REQUEST A: In the dataset excerpt rows, take the stretch from the start of the rows through the line that contains "pos(324,60)" and rename "screenshot" to "screen capture", keeping everything else the same. Leave the pictures out of your answer.

## start TEXT TO READ

I don't know why you're singling me out as your oppressor. I was among at least five other users who reverted your edits (Jgm, Snoyes, Bkonrad, Etaoin, and User:169.229.144.82) that day. You claim to be impartial, but your edits prove otherwise. You linked to a GOP "Who is John Kerry?" screed as a source, you removed significant chunks of valid content, and posted downright wacky bits such as the following, from a conservative blog site no less:

"Some have suggested that rather than be awarded with a medal for this action, Kerry should have been reprimanded for endagering his crew by (beaching his boat.) "

This, along with your other edits, was reverted not just by me, but by a good number of other concerned editors. As a Canadian with no dog in this fight, surely you can appreciate that I may be somewhat more objective in this matter? I don't particularly care for either Bush or Kerry. If it weren't on Wikipedia I wouldn't care what was written about either; but since you decided to use the article as your soapbox, I felt compelled to step in.

## end TEXT TO READ
## start SUPPLIED DATA

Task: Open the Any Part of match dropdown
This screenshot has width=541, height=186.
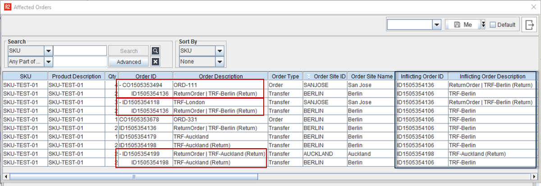Action: pyautogui.click(x=48, y=62)
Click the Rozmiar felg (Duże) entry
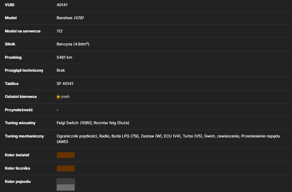 (111, 123)
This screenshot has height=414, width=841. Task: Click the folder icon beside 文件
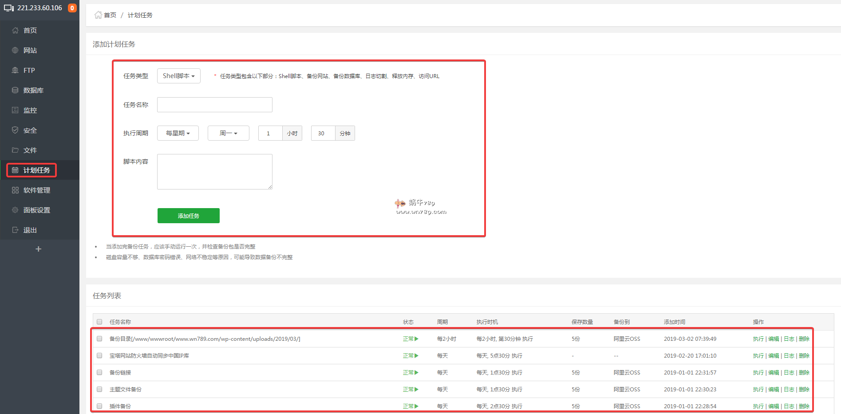coord(15,150)
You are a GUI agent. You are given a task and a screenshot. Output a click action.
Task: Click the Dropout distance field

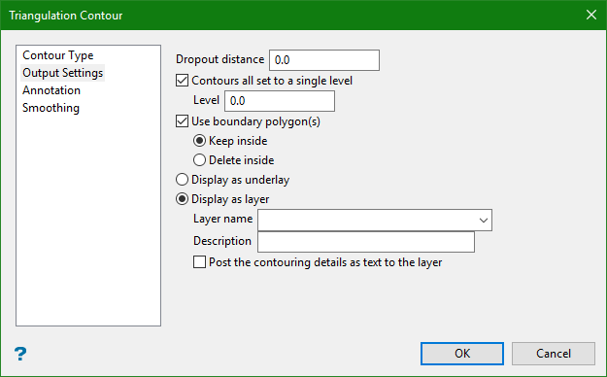pos(324,60)
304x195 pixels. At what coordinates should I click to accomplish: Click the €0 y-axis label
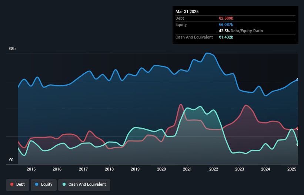pos(11,160)
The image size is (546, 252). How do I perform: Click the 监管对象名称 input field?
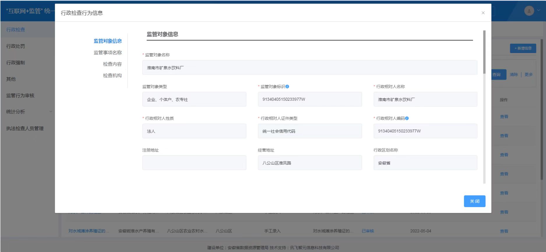tap(309, 68)
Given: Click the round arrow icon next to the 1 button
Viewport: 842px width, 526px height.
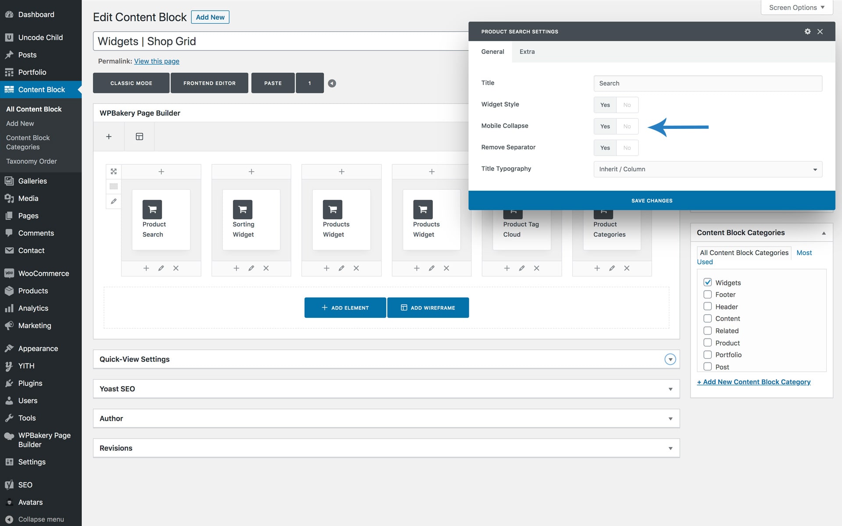Looking at the screenshot, I should [332, 83].
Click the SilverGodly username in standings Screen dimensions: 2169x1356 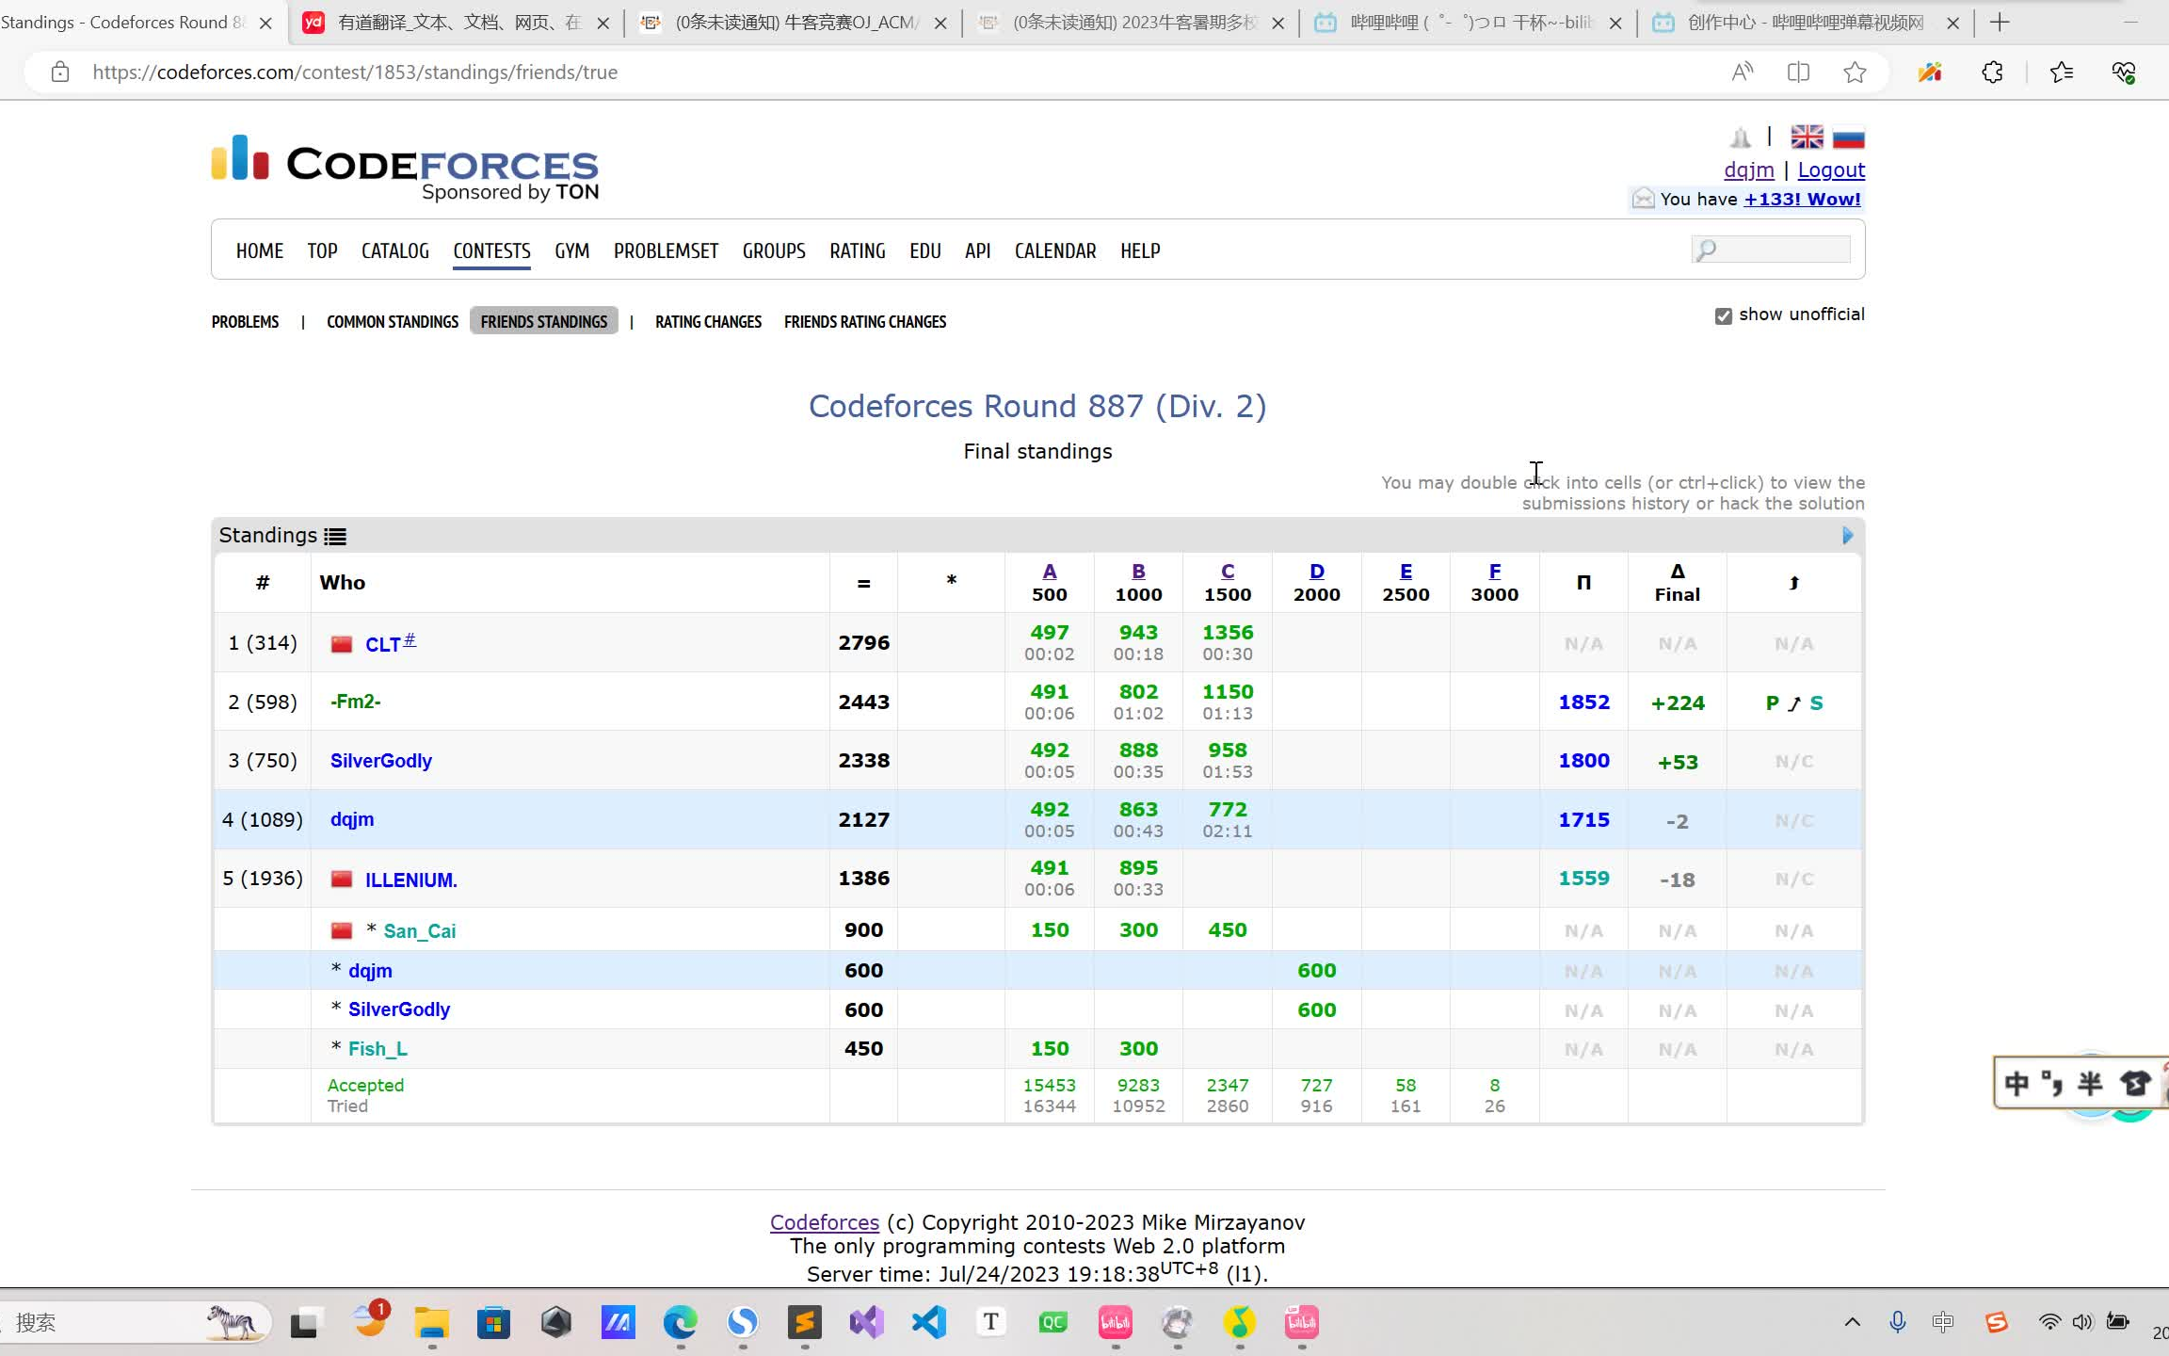(381, 759)
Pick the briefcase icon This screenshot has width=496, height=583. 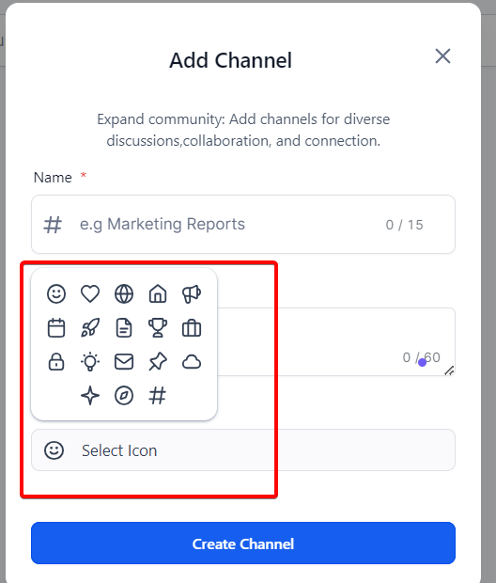192,328
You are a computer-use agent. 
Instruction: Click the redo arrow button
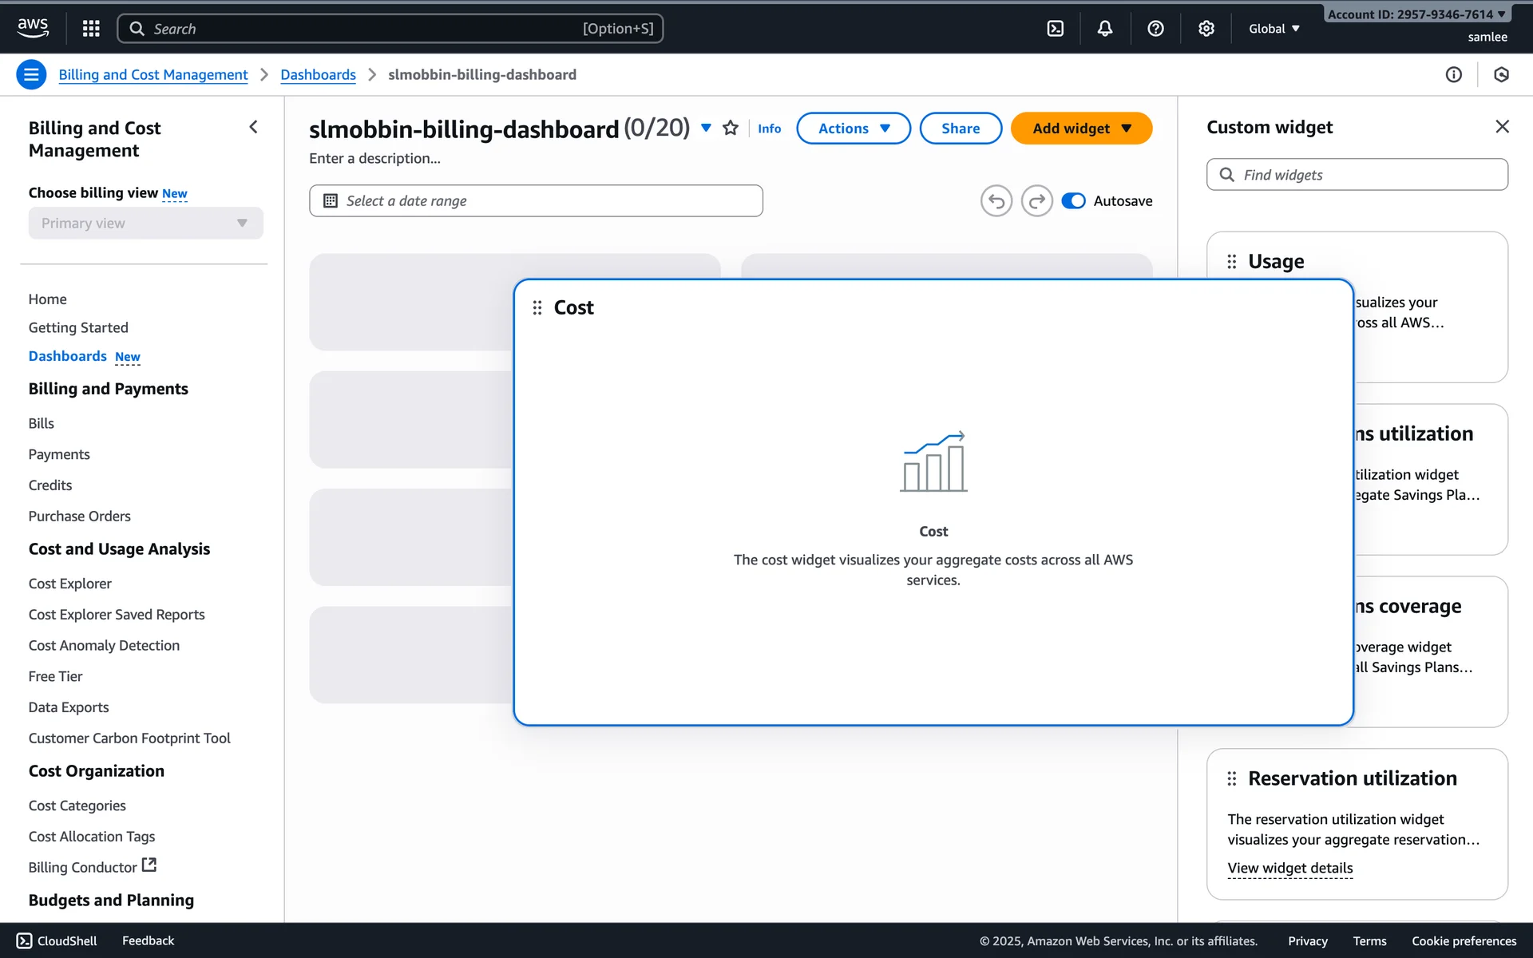click(1036, 201)
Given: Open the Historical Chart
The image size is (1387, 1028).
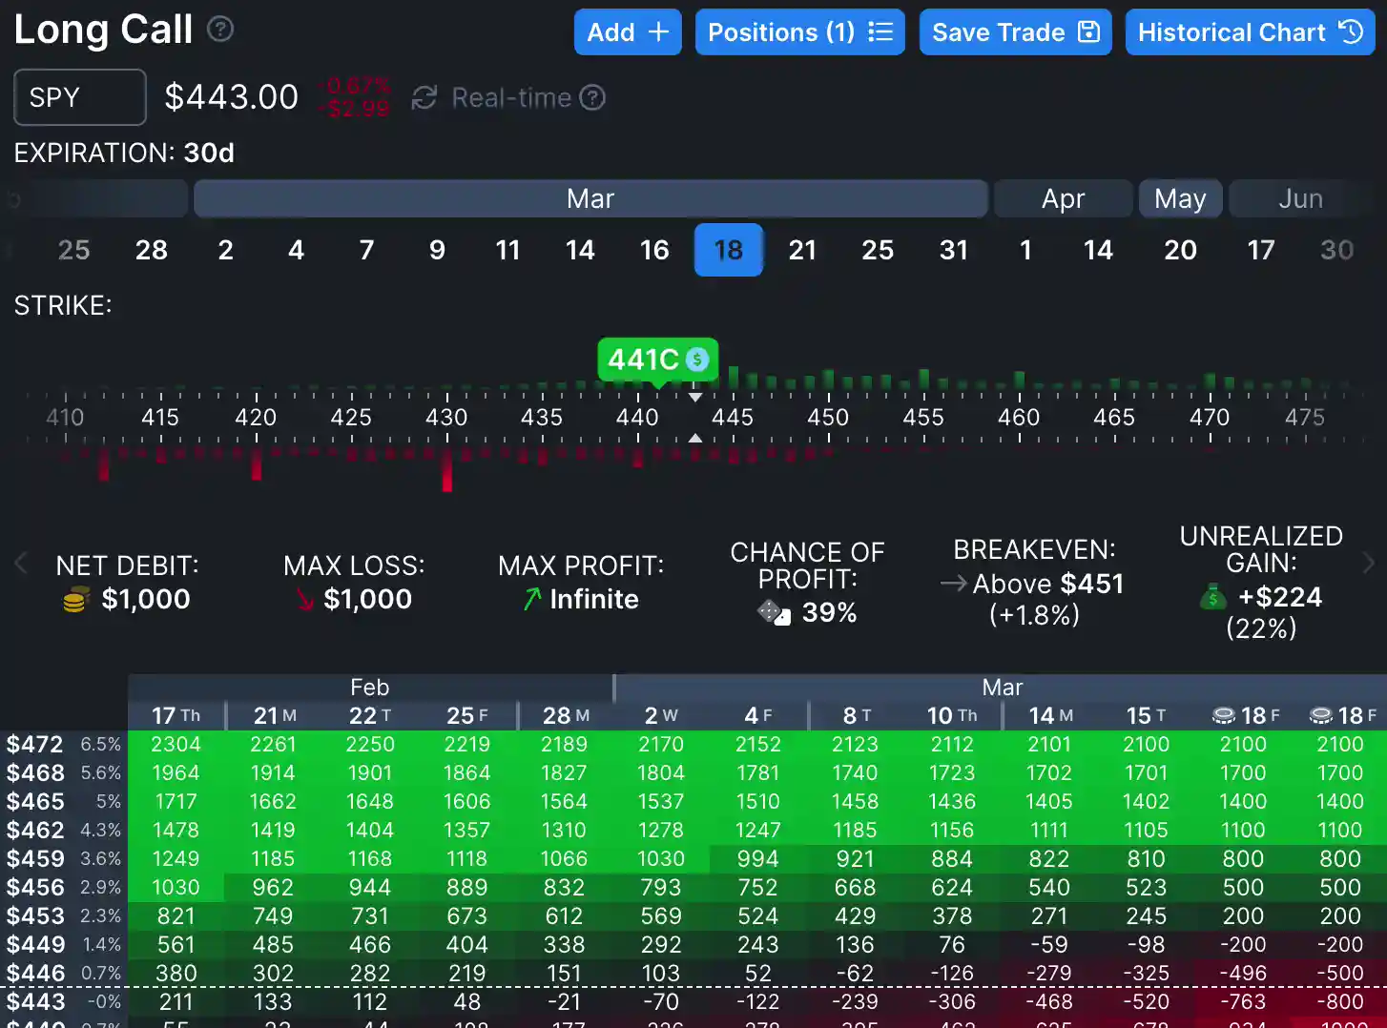Looking at the screenshot, I should click(1250, 32).
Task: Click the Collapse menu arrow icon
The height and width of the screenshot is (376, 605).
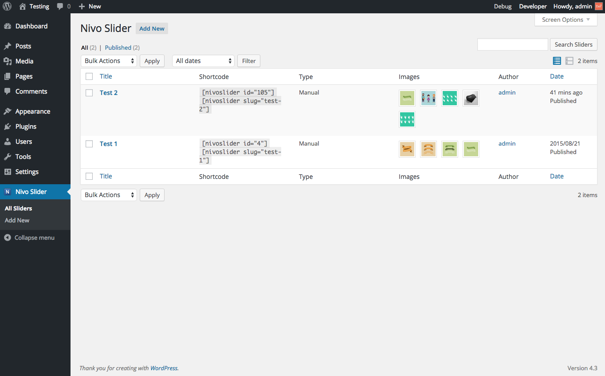Action: pyautogui.click(x=7, y=237)

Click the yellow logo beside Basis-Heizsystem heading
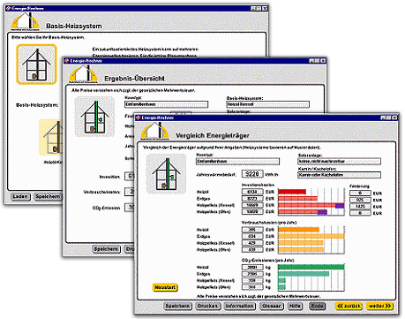coord(26,22)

## end SUPPLIED DATA

REQUEST B: What nationality does the writer of the comment about the Kerry edits claim?

OUTPUT A:
Task: Open the Any Part of match dropdown
This screen capture has width=541, height=186.
Action: pyautogui.click(x=48, y=62)
Click the Rozmiar felg (Duże) entry
 (111, 123)
This screen capture has height=414, width=841. Task: Click the folder icon beside 文件
coord(15,150)
You are a GUI agent. You are given a task and a screen capture. Output a click action.
Task: Click the Dropout distance field

pos(324,60)

OUTPUT B: Canadian.